Abidjan, 22 juin 2025 (AIP) – La presse ivoirienne fait face à une crise systémique persistante, marquée par un environnement économique instable, un modèle économique fragile et un manque d’investissement structurant, ont relevé plusieurs acteurs du secteur, vendredi 20 juin 2025 au Centre de recherche et d’action pour la paix (CERAP), dans le cadre de la conférence-débat « Les Vendredis du CERAP », autour du thème : « La presse ivoirienne se débat-elle ? ».
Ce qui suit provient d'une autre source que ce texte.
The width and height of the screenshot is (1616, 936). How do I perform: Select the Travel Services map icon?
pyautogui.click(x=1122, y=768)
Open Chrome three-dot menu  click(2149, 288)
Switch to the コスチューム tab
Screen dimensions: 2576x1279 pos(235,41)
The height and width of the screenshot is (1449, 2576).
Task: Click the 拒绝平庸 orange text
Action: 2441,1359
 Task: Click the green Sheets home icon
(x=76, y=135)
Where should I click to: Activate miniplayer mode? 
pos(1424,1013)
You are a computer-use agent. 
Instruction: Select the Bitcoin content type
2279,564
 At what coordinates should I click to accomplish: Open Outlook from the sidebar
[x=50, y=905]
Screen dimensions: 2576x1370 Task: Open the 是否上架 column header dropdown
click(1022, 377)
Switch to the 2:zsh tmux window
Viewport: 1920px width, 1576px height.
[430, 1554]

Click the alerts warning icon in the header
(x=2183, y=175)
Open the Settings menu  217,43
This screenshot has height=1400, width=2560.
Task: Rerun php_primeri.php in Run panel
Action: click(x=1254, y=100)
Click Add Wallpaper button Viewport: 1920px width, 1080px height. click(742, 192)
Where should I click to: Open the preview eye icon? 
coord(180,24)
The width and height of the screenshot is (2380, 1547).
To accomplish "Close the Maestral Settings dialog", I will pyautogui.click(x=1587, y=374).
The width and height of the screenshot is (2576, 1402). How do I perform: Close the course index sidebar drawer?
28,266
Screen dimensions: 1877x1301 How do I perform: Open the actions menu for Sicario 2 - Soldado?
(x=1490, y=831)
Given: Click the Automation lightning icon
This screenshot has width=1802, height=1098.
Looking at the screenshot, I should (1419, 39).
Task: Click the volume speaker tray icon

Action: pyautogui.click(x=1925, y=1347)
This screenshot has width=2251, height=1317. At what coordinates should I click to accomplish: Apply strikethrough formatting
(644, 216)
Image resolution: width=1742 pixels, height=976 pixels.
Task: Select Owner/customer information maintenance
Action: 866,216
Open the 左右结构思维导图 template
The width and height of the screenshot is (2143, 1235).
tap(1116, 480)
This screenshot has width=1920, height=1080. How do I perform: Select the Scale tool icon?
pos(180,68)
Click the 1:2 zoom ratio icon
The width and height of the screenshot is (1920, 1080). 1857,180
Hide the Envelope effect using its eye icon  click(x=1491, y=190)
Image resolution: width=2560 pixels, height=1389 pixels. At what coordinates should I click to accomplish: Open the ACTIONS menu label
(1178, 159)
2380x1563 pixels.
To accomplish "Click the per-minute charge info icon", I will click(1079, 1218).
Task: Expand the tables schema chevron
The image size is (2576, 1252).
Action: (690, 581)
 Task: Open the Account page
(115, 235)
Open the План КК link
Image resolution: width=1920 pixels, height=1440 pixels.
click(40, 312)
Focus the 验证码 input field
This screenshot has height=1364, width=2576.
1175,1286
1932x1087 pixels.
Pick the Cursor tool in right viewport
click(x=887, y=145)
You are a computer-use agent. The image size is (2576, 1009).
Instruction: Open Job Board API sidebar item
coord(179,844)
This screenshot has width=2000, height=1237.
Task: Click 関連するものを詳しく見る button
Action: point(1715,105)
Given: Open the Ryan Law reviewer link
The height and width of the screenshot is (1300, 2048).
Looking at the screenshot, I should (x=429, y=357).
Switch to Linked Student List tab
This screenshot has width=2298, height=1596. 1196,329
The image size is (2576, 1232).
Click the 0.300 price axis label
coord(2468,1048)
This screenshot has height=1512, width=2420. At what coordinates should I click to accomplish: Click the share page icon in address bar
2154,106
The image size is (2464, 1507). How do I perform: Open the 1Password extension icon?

Le président de l’Observatoire de la liberté de la presse, de l’éthique et de la déontologie (OLPED), Zio Moussa, a dressé un état des lieux de la problématique de la gouvernance financière dans les entreprises de presse qui remonte aux années 80-90.
« La grande bataille de cette époque, c’était de sortir la presse de l’informel. Entre 1990 et 1996, plus de 160 journaux ont vu le jour, mais très peu étaient adossés à de véritables entreprises de presse structurées », a expliqué M. Zio, soulignant que la majorité opérait sans cadre juridique ou social pour les journalistes.
Il a déploré le fait que malgré les efforts de régulation économique initiés par le Conseil national de la presse (CNP), devenu aujourd’hui Autorité nationale de la presse (ANP), le secteur demeure largement informel. Il a pointé du doigt deux « pathologies lourdes » qui plombent l’entrepreneuriat de presse : d’une part, un modèle économique dépendant de financements politiques, et d’autre part, l’indifférence des véritables capitaines d’industrie envers le secteur.
« Presque toutes les entreprises de presse sont financées par des partis ou figures politiques, dans une logique de dividendes politiques, non professionnels », a affirmé Zio Moussa. À cela s’ajoute l’absence de véritables études de marché en amont de la création de journaux, ce qui limite leurs capacités d’adaptation aux attentes des lecteurs.
Prenant l’exemple du quotidien Fraternité Matin, il a rappelé qu’une relance éditoriale fondée sur les besoins réels du lectorat avait permis de faire passer le tirage de 12 500 à 30 000 exemplaires au début des années 2000, après une chute vertigineuse.
Le directeur général du quotidien Liberté, Guillaume Gbato, a pour sa part mis l’accent sur les obstacles d’ordre économique et logistique qui handicapent la presse écrite. Selon lui, le coût d’impression d’un journal, qui était de 60 FCFA avant 2002, est aujourd’hui de 125 FCFA, alors que le prix de vente moyen reste de 300 FCFA.
« Nous n’avons que deux imprimeries avec des tarifs identiques, et un seul distributeur qui est un opérateur public en grande difficulté. C’est le seul secteur économique où vous produisez, vous remettez le produit à l’État et vous attendez », a-t-il dénoncé, pointant un système de distribution archaïque et déséquilibré.
Guillaume Gbato a également dénoncé la concentration de la publicité entre les mains de quelques journaux qui capteraient plus de 80% du marché publicitaire. Il appelle à un changement de paradigme en matière de soutien public.
« Il ne s’agit pas d’aide à la presse, mais de financement de la presse sur fonds publics. La presse est un secteur économique à part entière, au même titre que l’agriculture ou l’industrie », a-t-il insisté.
Les panélistes ont plaidé pour une réforme structurelle du secteur, incluant un meilleur accompagnement des entreprises de presse, une véritable politique de financement et une implication accrue des acteurs économiques privés.
Selon les dernières statistiques officielles publiées en mars 2024 par l’ANP, la Côte d’Ivoire compte un peu plus de 200 titres de presse imprimée enregistrés, mais moins de 50 journaux paraissent de façon régulière sur le territoire national. Le tirage moyen quotidien des journaux papier reste faible, oscillant entre 2 000 et 3 000 exemplaires, contre plus de 100 000 dans les années 1990.
L’État ivoirien, à travers l’Agence de soutien et de développement des médias (ASDM) a injecté en 2023 près de 1,2 milliard FCFA sous forme d’aides directes et d’appuis techniques, jugé insuffisants pour la restructuration du secteur.